Why it matters: Singapore is doing what New Zealand isn’t — actively courting frontier AI investment while simultaneously building regulatory frameworks. The contrast is stark: Singapore creates the conditions for responsible AI adoption while NZ is still debating whether we need a strategy at all.
10. Newsom Signs First-of-Its-Kind Executive Order on AI Workforce Disruption
California Governor Gavin Newsom signed an executive order on May 21 directing state agencies to prepare workers and businesses for potential AI-driven disruption. The order requires the California Workforce Development Board to develop sector-specific AI transition plans, and directs the state’s employment development department to track AI-related job displacement in real time.
It’s the most concrete government action on AI workforce disruption to date — not banning AI, not promoting it uncritically, but building the infrastructure to monitor and respond to its effects. The order also establishes an “AI Disruption Advisory Council” with representatives from labor, industry, and academia.
Why it matters: California is the 5th largest economy in the world and home to most frontier AI labs. If any government has the data to understand AI’s workforce impact, it’s California. The real-time monitoring component is the key — within months, we’ll have actual numbers on AI-driven job changes from the world’s most AI-exposed economy.
11. GitHub Supply Chain Attack Compromises 500+ Software Packages
Wired reported that a group claiming responsibility for a GitHub repositories breach executed 20 waves of supply chain attacks, compromising over 500 pieces of software. The attack vector specifically targeted AI-adjacent developer tooling — packages commonly used in LLM integration and agent framework development.
GitHub confirmed the breach. The attack underscores the Five Eyes agencies’ joint guidance from May 8 on agentic AI security risks: as AI becomes embedded in software supply chains, attacks on developer infrastructure become attacks on AI systems downstream.

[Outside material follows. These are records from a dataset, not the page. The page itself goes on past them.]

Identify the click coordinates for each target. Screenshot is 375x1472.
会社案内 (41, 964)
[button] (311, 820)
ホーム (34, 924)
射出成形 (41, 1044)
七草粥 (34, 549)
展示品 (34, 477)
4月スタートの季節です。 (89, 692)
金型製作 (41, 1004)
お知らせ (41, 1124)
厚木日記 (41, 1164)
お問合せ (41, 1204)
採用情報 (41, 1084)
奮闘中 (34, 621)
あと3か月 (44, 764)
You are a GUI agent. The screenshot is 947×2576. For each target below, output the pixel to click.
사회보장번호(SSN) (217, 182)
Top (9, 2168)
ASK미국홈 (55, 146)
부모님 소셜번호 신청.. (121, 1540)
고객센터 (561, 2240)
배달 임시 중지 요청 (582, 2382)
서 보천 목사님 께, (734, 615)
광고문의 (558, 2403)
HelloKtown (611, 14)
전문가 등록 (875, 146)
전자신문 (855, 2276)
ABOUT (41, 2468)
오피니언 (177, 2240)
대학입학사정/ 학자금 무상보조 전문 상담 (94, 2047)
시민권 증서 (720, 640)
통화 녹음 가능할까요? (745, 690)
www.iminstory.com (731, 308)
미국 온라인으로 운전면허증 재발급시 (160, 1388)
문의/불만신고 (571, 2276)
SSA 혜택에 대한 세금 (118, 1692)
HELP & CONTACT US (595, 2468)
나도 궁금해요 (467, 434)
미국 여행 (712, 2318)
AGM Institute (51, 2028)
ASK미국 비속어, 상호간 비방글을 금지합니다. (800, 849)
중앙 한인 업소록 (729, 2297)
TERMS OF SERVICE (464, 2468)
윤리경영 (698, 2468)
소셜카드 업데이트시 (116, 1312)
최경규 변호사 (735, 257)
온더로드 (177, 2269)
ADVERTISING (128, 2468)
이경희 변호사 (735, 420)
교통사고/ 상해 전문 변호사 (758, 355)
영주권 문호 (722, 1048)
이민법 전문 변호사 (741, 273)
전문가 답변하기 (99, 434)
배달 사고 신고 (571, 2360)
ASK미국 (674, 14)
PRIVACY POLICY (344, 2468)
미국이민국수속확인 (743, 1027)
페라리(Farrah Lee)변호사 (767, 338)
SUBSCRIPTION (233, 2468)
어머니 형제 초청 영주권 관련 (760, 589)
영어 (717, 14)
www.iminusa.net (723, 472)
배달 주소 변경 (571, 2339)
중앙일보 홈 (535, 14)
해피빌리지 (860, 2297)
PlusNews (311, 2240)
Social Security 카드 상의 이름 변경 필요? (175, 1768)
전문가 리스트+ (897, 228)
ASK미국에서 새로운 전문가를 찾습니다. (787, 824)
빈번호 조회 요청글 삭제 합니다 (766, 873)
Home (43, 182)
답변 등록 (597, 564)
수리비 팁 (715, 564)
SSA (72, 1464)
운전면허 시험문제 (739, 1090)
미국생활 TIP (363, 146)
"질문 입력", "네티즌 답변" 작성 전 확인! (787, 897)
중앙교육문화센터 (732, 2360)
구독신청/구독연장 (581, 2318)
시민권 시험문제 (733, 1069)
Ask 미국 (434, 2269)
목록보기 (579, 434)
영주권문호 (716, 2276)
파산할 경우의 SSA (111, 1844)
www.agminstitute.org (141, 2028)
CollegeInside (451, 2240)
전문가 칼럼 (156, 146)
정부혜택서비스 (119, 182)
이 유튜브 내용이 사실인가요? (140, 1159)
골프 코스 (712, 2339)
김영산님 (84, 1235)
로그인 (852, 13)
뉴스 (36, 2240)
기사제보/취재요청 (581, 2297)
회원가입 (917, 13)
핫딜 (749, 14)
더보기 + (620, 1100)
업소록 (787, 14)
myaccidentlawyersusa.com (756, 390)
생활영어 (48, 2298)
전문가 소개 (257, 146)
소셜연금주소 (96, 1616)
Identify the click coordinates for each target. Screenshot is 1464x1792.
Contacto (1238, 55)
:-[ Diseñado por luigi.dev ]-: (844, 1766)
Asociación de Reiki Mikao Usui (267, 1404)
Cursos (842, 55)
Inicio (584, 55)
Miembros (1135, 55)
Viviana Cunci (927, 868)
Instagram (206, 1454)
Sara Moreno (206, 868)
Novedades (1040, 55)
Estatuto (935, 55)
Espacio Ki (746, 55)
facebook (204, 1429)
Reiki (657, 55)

Why it matters: The AI supply chain is only as secure as the packages it depends on. When attackers specifically target AI development tools, they’re not just after code — they’re after model weights, API keys, and the credentials that control AI systems. Supply chain security isn’t a DevOps problem anymore. It’s an AI safety problem.
12. Taiwan Establishes National AI Committee — Mandates Risk Assessments by July
Taiwan’s Executive Yuan announced a new AI committee on May 22, requiring all government agencies to complete AI risk assessments by July and issue internal control rules within a year. Premier Cho Jung-tai said the focus is on promoting “safe chat” AI usage across government.
The move places Taiwan among a growing list of Asia-Pacific governments establishing formal AI governance structures — including Singapore, Japan, South Korea, and Australia. Taiwan’s approach is notable for its speed: risk assessments in two months, control rules in twelve.
Why it matters: APAC is becoming the de facto global laboratory for AI governance — faster timelines, more pragmatic approaches, less ideological baggage than Europe or the US. Taiwan’s move reinforces the pattern: the region is building AI frameworks while the West is still arguing about them.
🔍 THE BOTTOM LINE
Three massive financial stories — OpenAI’s IPO, Anthropic’s profitability, SpaceX’s compute deal — all broke within 48 hours of each other, and they tell the same story: the AI industry has entered its financial maturity phase. The companies are real. The revenues are real. The valuations may be insane, but the underlying economics are solid enough to survive public scrutiny. Meanwhile, regulation is retreating on both sides of the Atlantic, and the gap between “AI companies get serious” and “governments get serious” keeps widening.